EXCERPT Block Start

If you are an employer (or even if you are your own employee, if your business is an S Corp) who pays out traditional payroll, you have payroll tax responsibilities throughout the year.

Your payroll company or system (such as Gusto or ADP) should help with the regular payroll taxes that you need to collect from your employees and remit to the government on their behalf (income tax withholding, social security tax, Medicare tax, etc).

Additionally, you may need to file Form 941, which is the Employer’s Quarterly Federal Tax Return. You’ll have additional end-of-year responsibilities as an employer, which we’ll discuss in the second part of this blog series.

Side Note for Contractors: While you don’t have to pay out anything for payroll taxes for contractors, you may want to keep track of any contractors you plan to pay at least $600 to throughout the year. Have them fill out the Form W-9 at the start of the engagement so you don’t have to hunt down their information next year at the last minute!

Sales Tax

Sales tax is complex, and it may need to be handled monthly, quarterly, annually, or not at all depending on your business.

EXCERPT Block End

COMPLETE THE FOLLOWING -
1. According to the payroll tax excerpt, what is Form 941?
2. Pick up the payroll and sales tax excerpt after its last sentence and continue it.

DATA SECTION Block Start

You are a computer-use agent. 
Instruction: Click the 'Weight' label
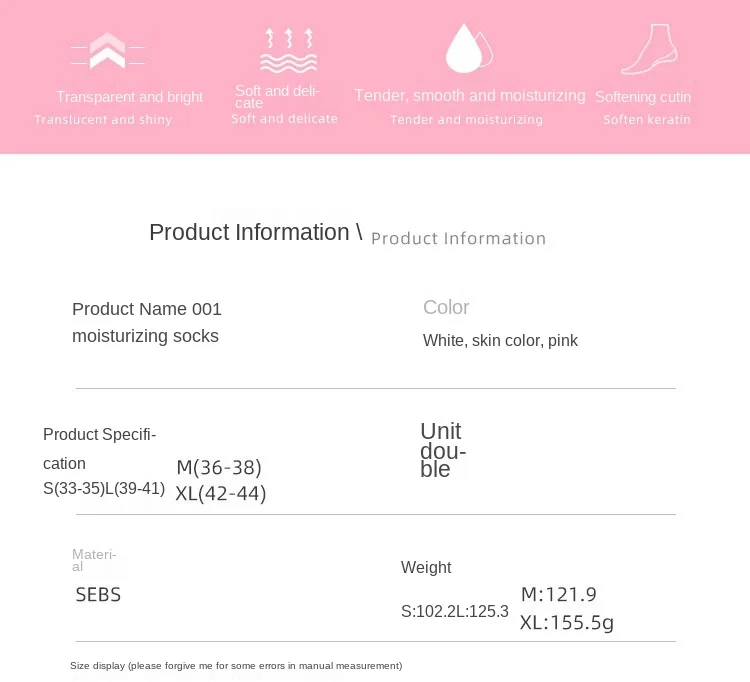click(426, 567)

DATA SECTION Block End
DATA SECTION Block Start

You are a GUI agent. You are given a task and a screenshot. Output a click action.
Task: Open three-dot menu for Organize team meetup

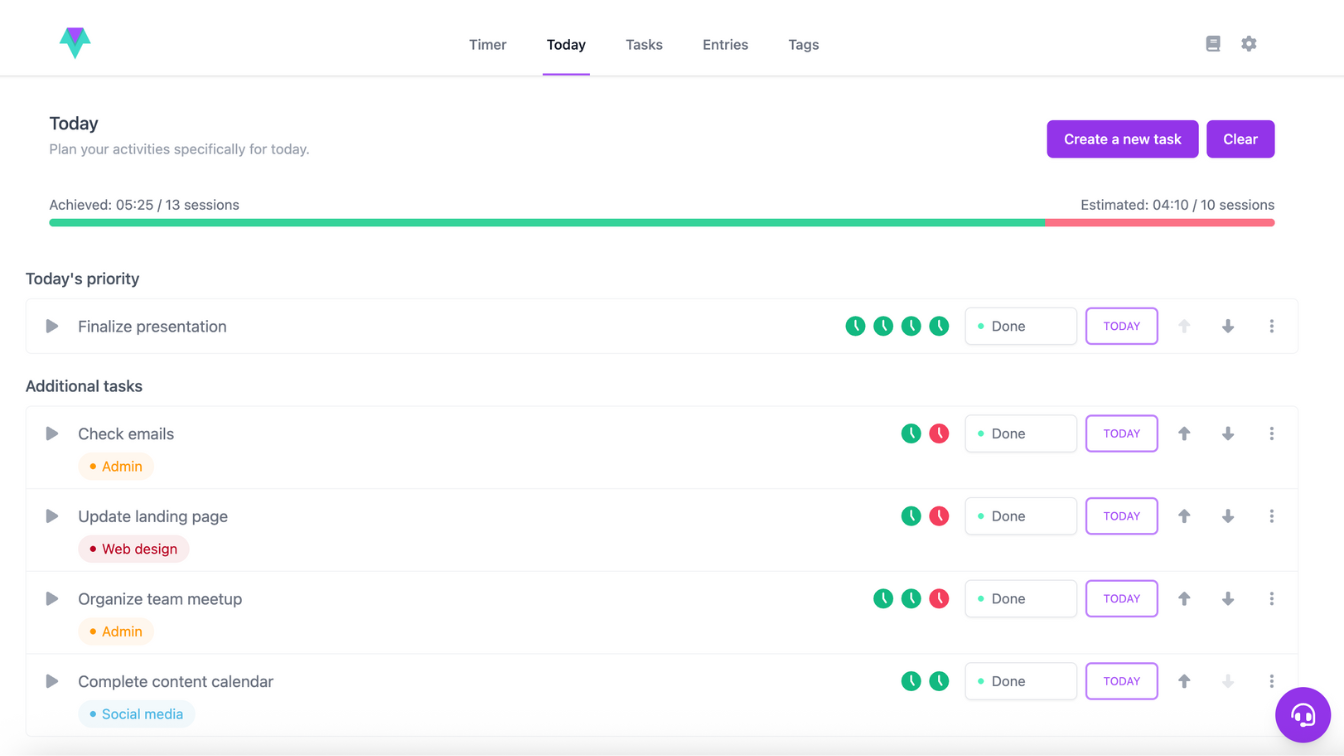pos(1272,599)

DATA SECTION Block End

ANSWERS GIVEN -
1. Form 941 is the Employer's Quarterly Federal Tax Return.

2.
The rules differ heavily by state and industry, so the first thing you’ll need to do is determine if you are required to collect. This requirement is known as having nexus in a certain state.

If you are required to collect sales tax on the goods or services you provide, you must register with the state, collect sales tax from your clients, file sales tax returns, and remit the sales tax to the state.

It’s important to understand that you, the business, are not the one paying the sales tax. You are simply collecting sales tax from your customers on behalf of the state, then sending that money over to the government. Sales tax collected is money that was never yours to begin with- so don’t spend it!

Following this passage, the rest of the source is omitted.